Максим Трудолюбов: Старое и новое поменялись местами

Во время фольклорной экспедиции в Монголию антрополог Александра Архипова наблюдала, как научная картина мира накладывается в сознании человека на мифологическую. «Кочевники охотно рассказывали нам, что человек произошел от обезьяны, – рассказывает Архипова в своей колонке в журнале «Вокруг света». – Но уточняли, что имеется в виду брак царя обезьян с горной ведьмой». Когда исследователи спросили у старика монгола, откуда возникает молния, он с готовностью объяснил: «От разряда электричества. Этому в школе учат». «А разряд откуда?» – «От столкновения двух драконов».

Для большинства из нас молнии и драконы никак не связаны. Мы все знаем про атмосферные явления. Мы слышали об эволюции, о геологии и географии. Основой развития подавляющего большинства из нас является научная картина мира: история из учебника физики не способна ее взломать.

А цитаты из правил Лаодикийского собора, приобщенные к делу в современном светском суде? Даже простейшие цитаты из Нового Завета и христианских авторов прошлого – насколько это с детства знакомая территория? Насколько легко мы можем отличить одного от другого, понять, кто принадлежит к какой школе и чем заслужил место в истории?

У нас нет «старой» религиозности – традиционной, семейной. Семей, где преемственность религиозной культуры и быта уходила хотя бы на два-три поколения вглубь, единицы. У нас страна неофитов в религии – в любой религии. То же касается, кстати, и большинства областей гуманитарного знания, которые были искажены или запрещены в СССР. Старая религиозность, конечно, есть в эмигрантской и диссидентской среде, но не она определяет климат сегодня.

Тех, кто хотел бы (или опасается) распространения религиозности, стоит успокоить. Все вдруг не станут по-настоящему религиозными. Это не нужно ни властям, ни пиарщикам (заметим, что слышны в основном пиарщики, а не проповедники) Русской православной церкви. Есть другая опасность, и она уже из потенциальной превратилась в реальную: торжество первобытной сюрреалистической каши в головах.

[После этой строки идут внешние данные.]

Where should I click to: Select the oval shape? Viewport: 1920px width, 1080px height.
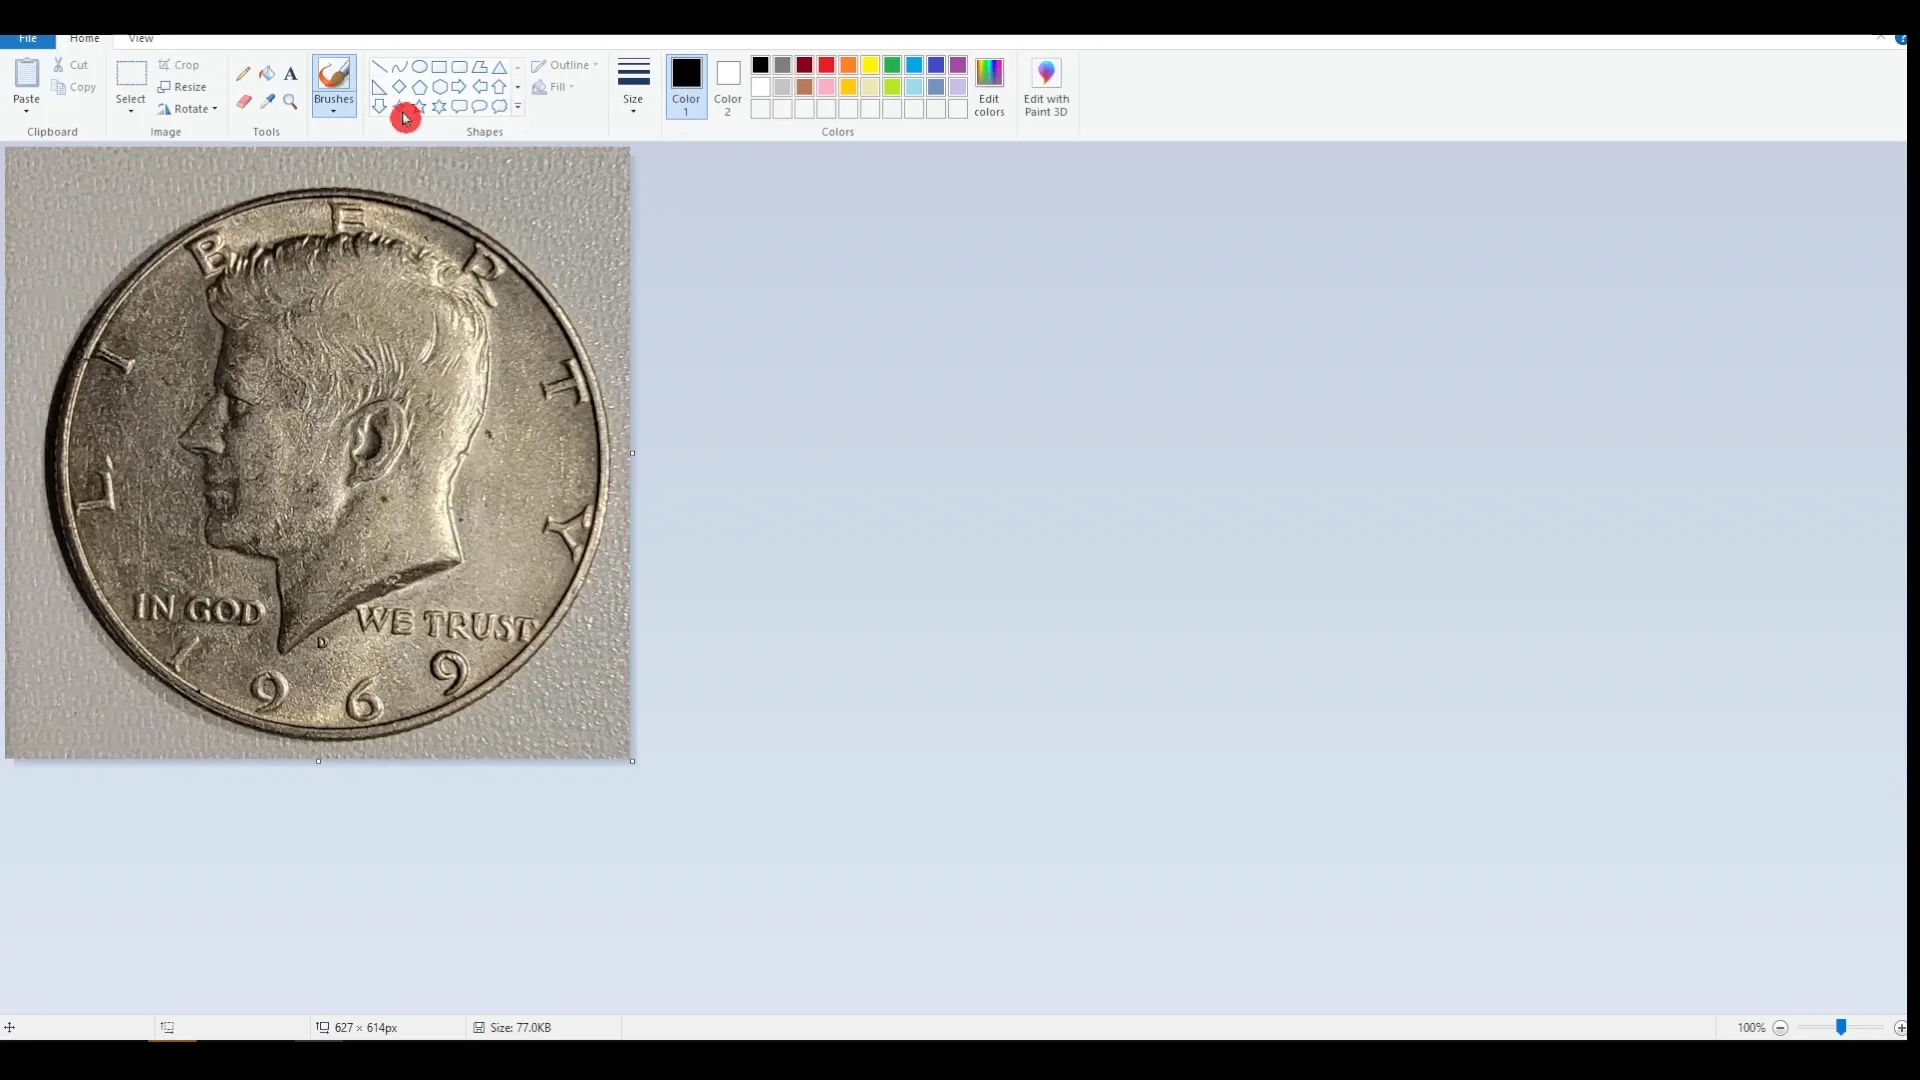tap(419, 67)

Эфир наполнен противоречивой архаикой: светские обвинения, составленные по византийским образцам (дело «Пусси Райот»); оправдание произвола государства в устах священника – «верховный правитель или группа правителей должны иметь возможность действовать так, как не прописано ни в одном законе» (прот. Всеволод Чаплин); введение в современное законодательство мифов (закон об «иностранных агентах»); девальвация ученых степеней (политики любят быть «кандидатами» и «докторами» наук); смешение науки и лженауки в документальных фильмах на центральных каналах, даже на канале «Культура». Именно это – создание каши в головах – и есть забота официальной пропаганды. Редакторы с телевидения и пиарщики, которые этим занимаются, – хуже, чем торговцы наркотиками. Они не продают таблетки – они силой навязывают людям непонимание и страх. Религиозное сознание по сравнению с этим – высокоорганизованная форма жизни, а такая форма жизни политическим менеджерам не нужна.

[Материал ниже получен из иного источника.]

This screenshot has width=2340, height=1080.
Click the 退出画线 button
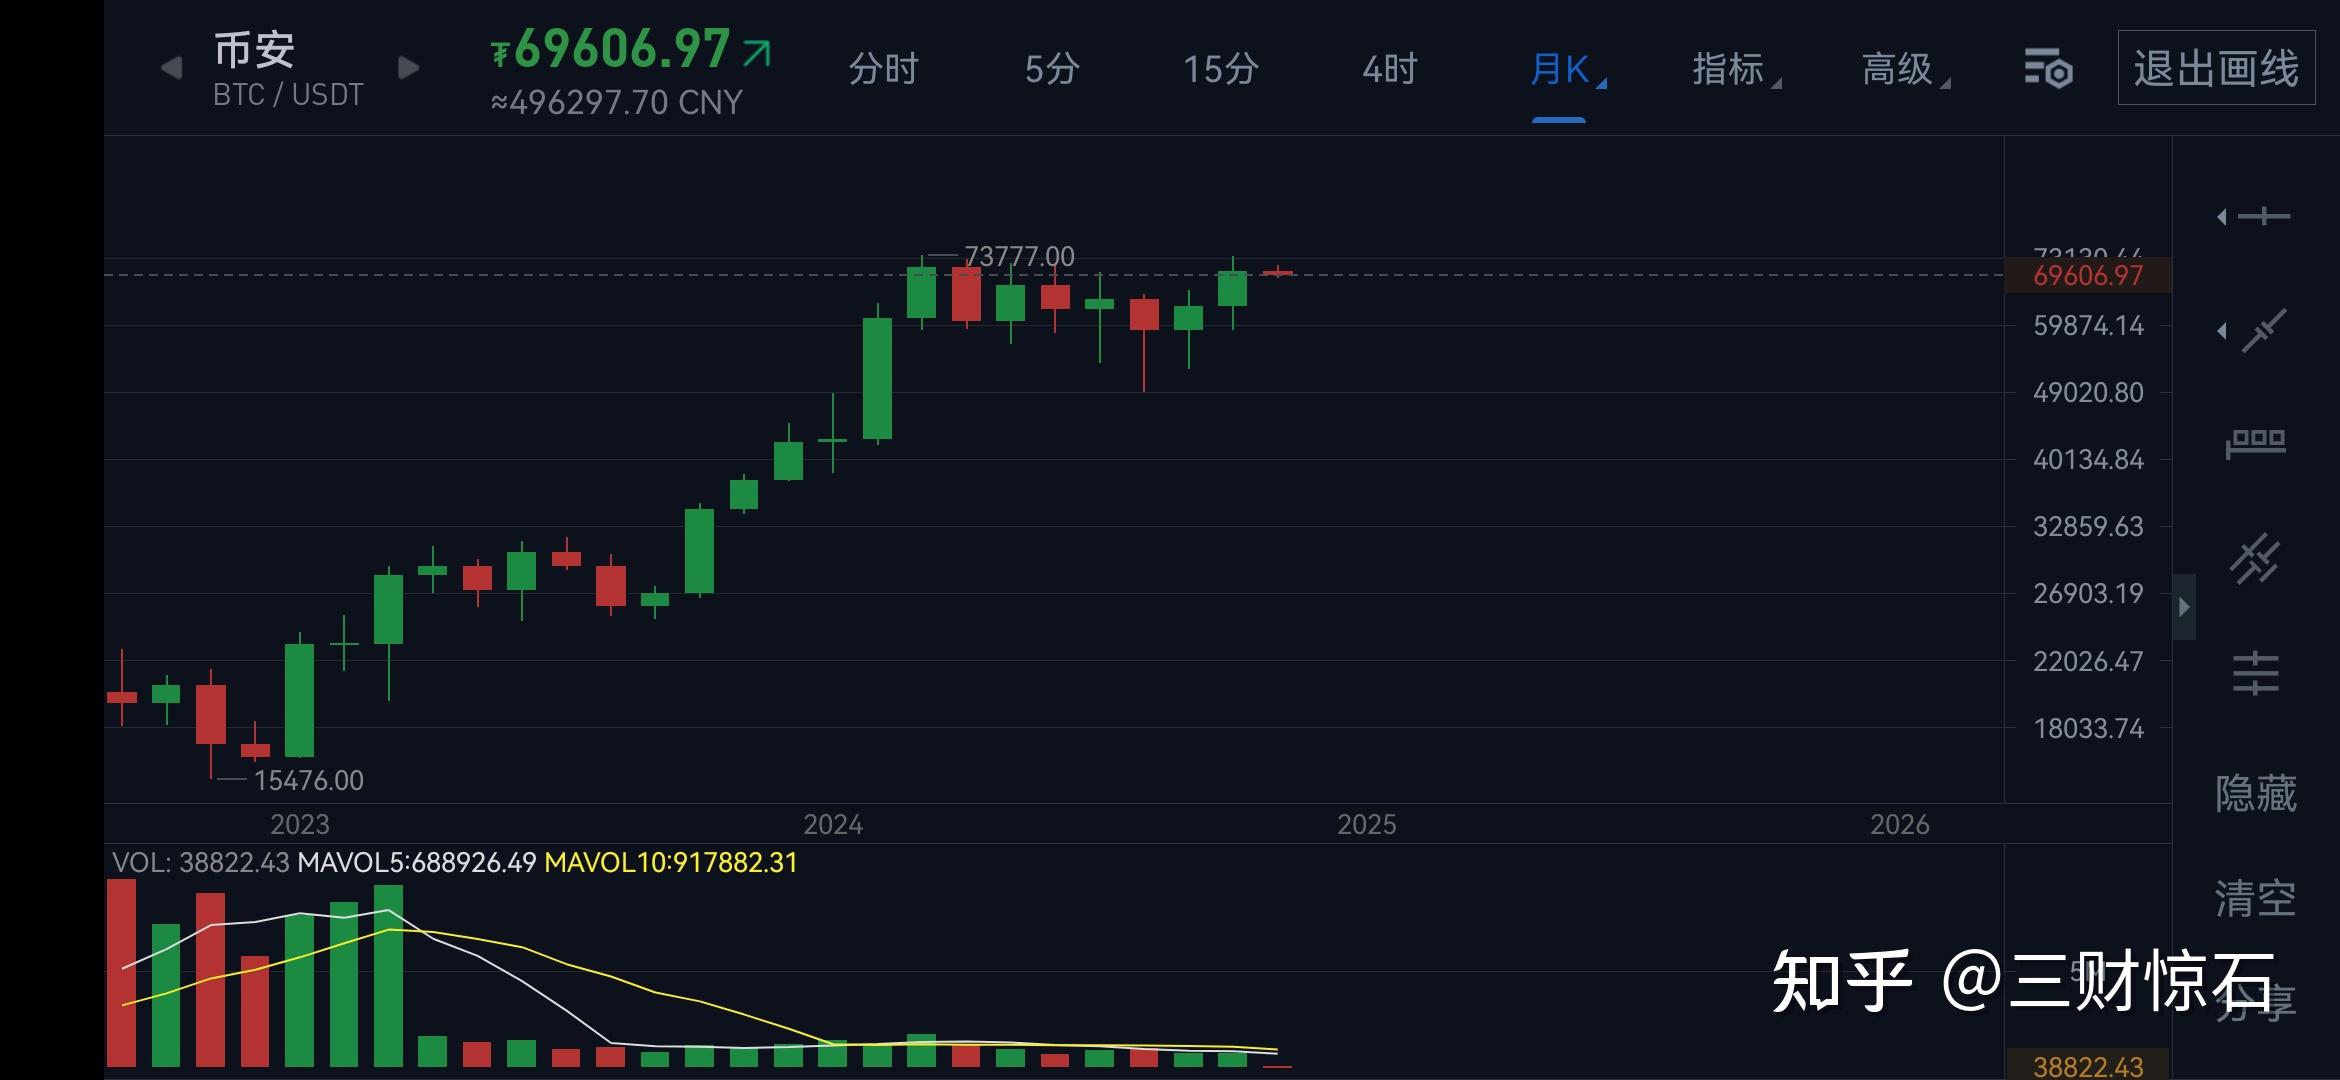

Православие для большинства – нечто малопонятное и грозное, то, что изучается в первом поколении, как йога или современная политология. Изучается часто плохо, с учителями, которым самим впору учиться. Религиозные термины, обрывки богословских построений, цитаты из Библии и правил вселенских соборов падают на почву, из которой все это с кровью выкорчевывалось поколениями. Эта земля не может быстро принести плода.

Кочевник, воспринимая научное знание, примиряет его с привычной для него картиной мира. Так и большинство из нас, столкнувшись с непривычным способом познания мира, с религиозным, примиряет его с заложенной в детстве научной картиной мира. Правда, последовательность у нас ровно противоположна той, что у кочевников. Антропологи когда-то решили, что в познании мира есть некоторая последовательность – когда-то из первобытной каши и бессмыслицы родился миф, который помог человеку понять мир, потом ту же роль сыграла религия, потом наука. В нашей ситуации старое и новое поменялись местами. Сто лет назад крестьян срочно отучали от традиций и веры и заправляли грамотой и наукой. Сейчас нас, ученых крестьян, снова переучивают на первобытную мифологию. Нам приходится труднее, чем кочевникам: мы идем обратно.